Poor flower production on rose bushes if often caused by problems that occur when flowers are in the bud stage. The problems may be unnoticeable until the bud opens and shows deformity or browning. However, many times the rose buds themselves turn brown and may never open. If they do manage to open, the flowers are unattractive.
Thrips (Anaphothrips obscurus) are tiny insects that feed on new rose buds and blooms. The damage is noticeable when the buds are beginning to open. The rose petals may be brown or spotted and in severe infestations, the buds may be entirely destroyed. If thrips are suspected, remove the buds from the plant and remove it from the garden to prevent further infestations.

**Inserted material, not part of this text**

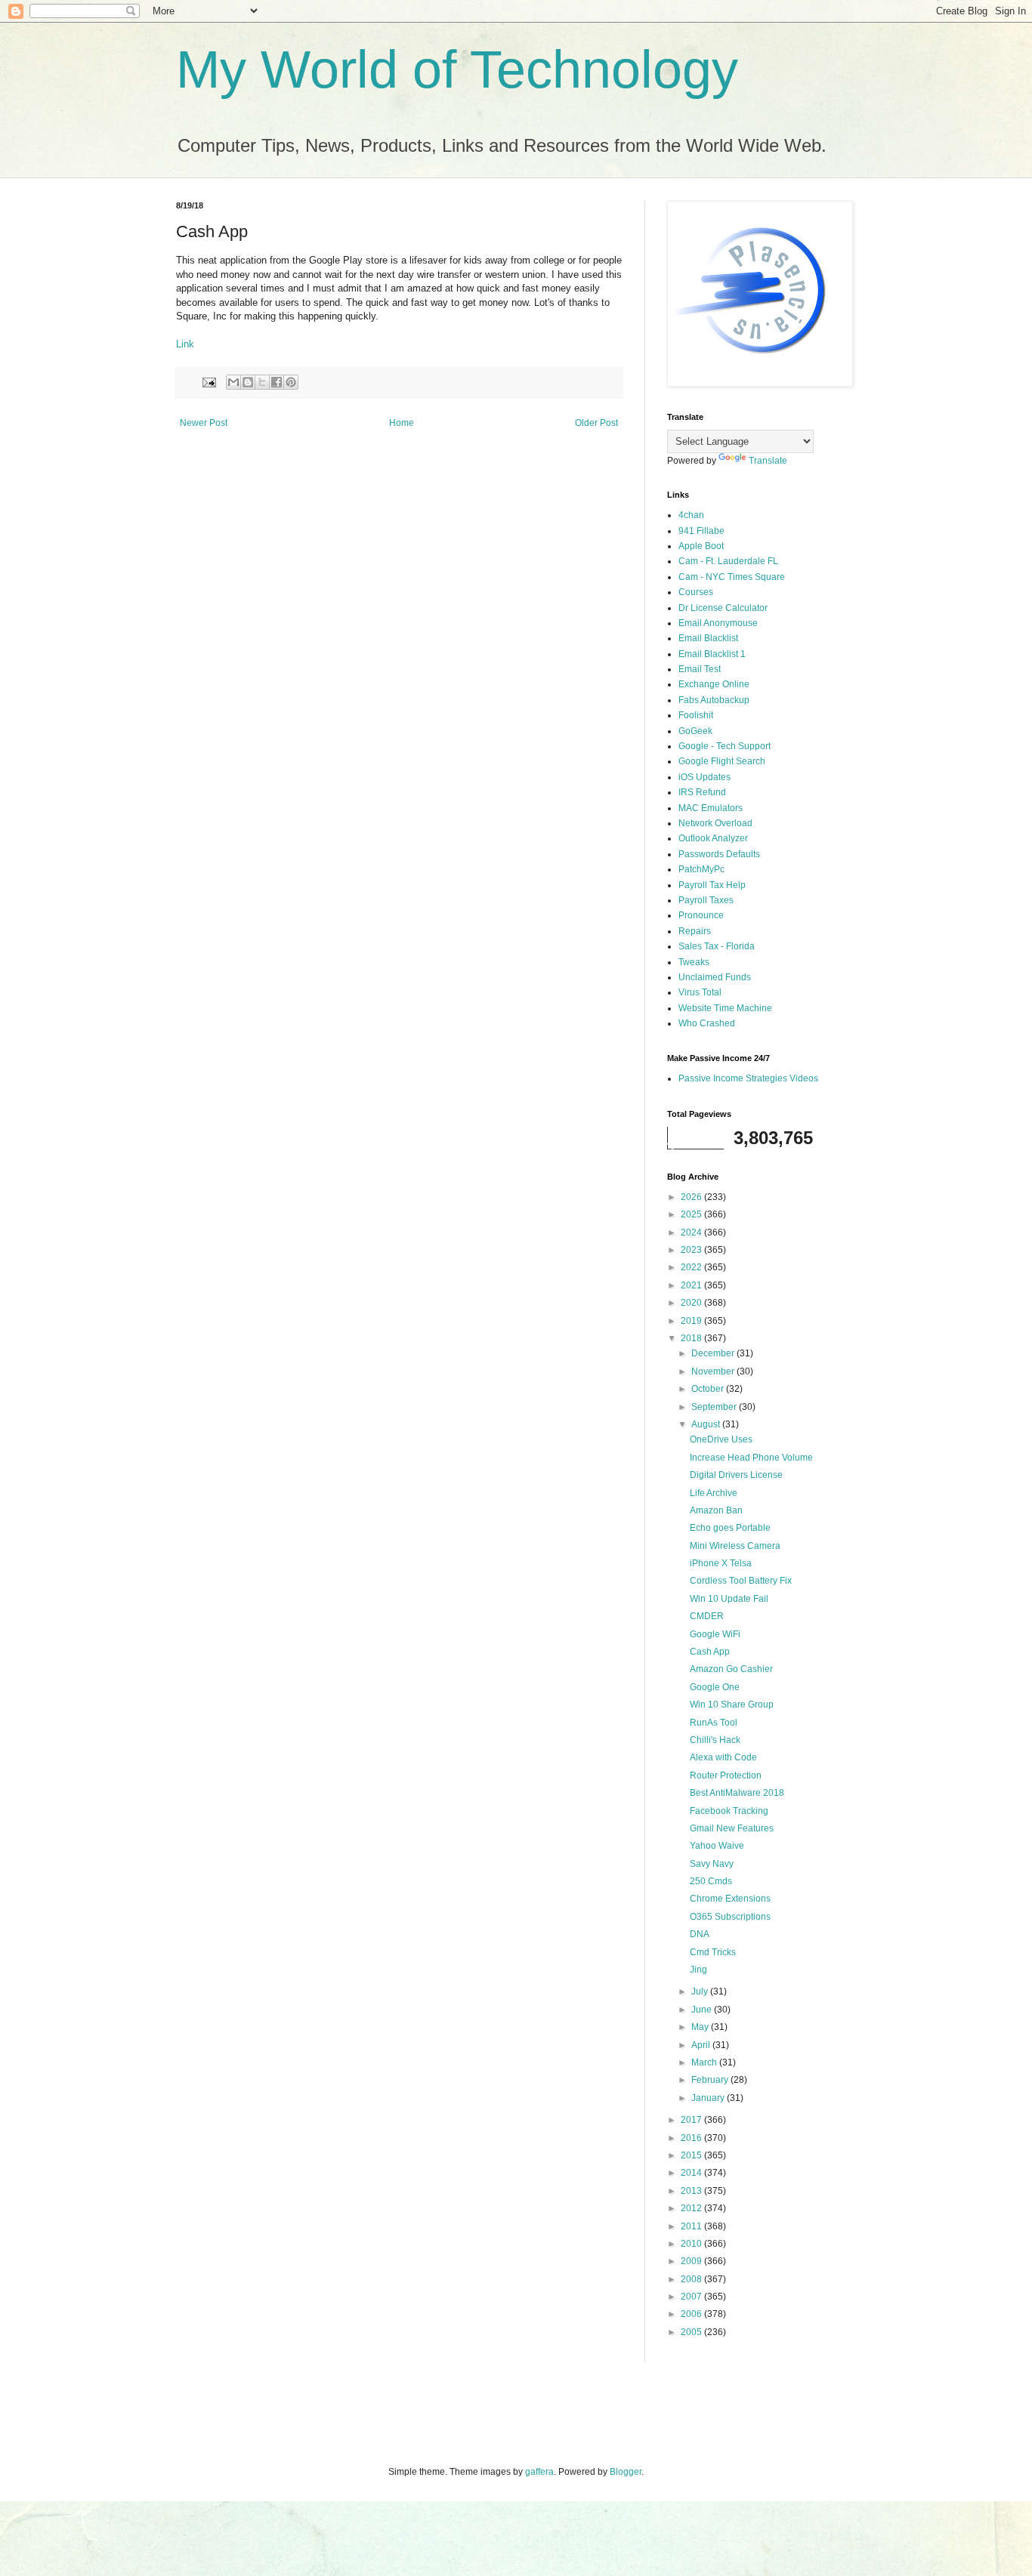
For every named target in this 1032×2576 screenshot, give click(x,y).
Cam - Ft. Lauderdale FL (728, 561)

Most rose bushes are dormant in the winter until warm spring temperatures arrive. However, in warmer climates, some rose varieties may begin to set buds before the last frost after several warm days in a row. If exposed to freezing temperatures, rose buds may be damaged and turn brown. Also, if freezing temperatures arrive in the fall while the rose bush is still flowering, the rose buds may be damaged and turn brown.
Roses grow best in full sun locations that receive at least six hours of sun each day. However, the soil must be high in organic matter, such as compost, as well as moist, and well drained. When there is not enough moisture available to keep the rose bush healthy and hydrated, the stems, flowers and rose buds wilt. Without sufficient moisture, the entire plant begins to turn brown, including the buds, which fail to open.

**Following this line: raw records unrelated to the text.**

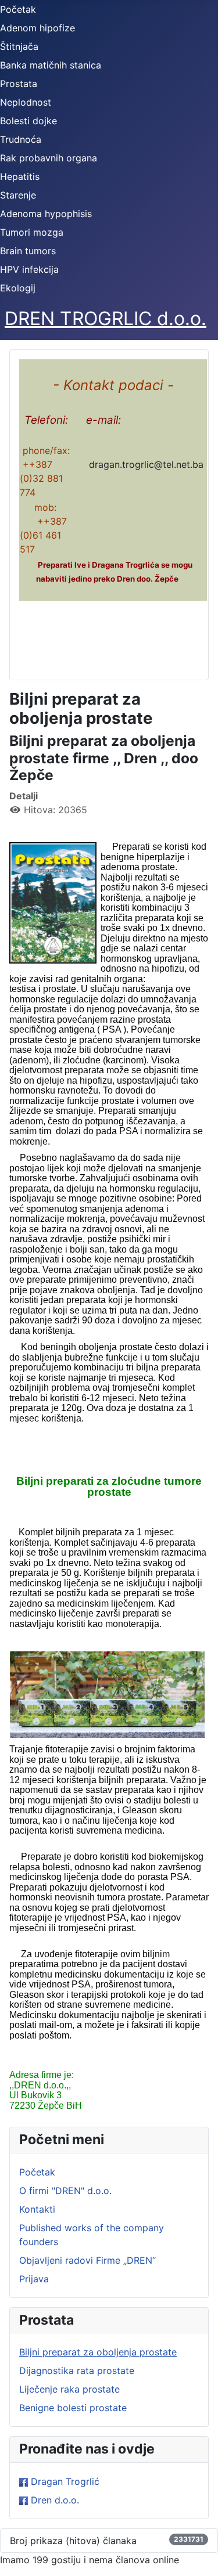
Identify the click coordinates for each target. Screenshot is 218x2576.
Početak (18, 9)
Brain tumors (28, 251)
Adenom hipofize (37, 28)
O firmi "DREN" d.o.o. (65, 2190)
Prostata (18, 83)
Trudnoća (20, 139)
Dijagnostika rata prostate (76, 2370)
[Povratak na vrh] (198, 2554)
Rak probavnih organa (48, 158)
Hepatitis (20, 176)
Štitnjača (19, 46)
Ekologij (17, 288)
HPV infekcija (29, 269)
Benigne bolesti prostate (73, 2407)
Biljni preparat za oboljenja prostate (98, 2352)
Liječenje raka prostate (69, 2389)
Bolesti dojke (28, 121)
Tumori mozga (31, 232)
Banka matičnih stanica (50, 65)
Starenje (18, 195)
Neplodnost (25, 102)
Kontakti (37, 2209)
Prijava (34, 2279)
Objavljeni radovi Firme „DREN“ (87, 2260)
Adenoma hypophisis (46, 213)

Botrytis blight, or grey mould, grows on rose buds that are located in cool areas with high humidity and poor air circulation. The buds have a noticeable mildew-like growth on them and may be distorted, yellowed or brown. They usually fail to open properly and may appear glued shut. Botryits blight often appears in spring. Control with a fungicide listed for botrytis blight on roses. Remove infected buds and plant material from the rose bushes.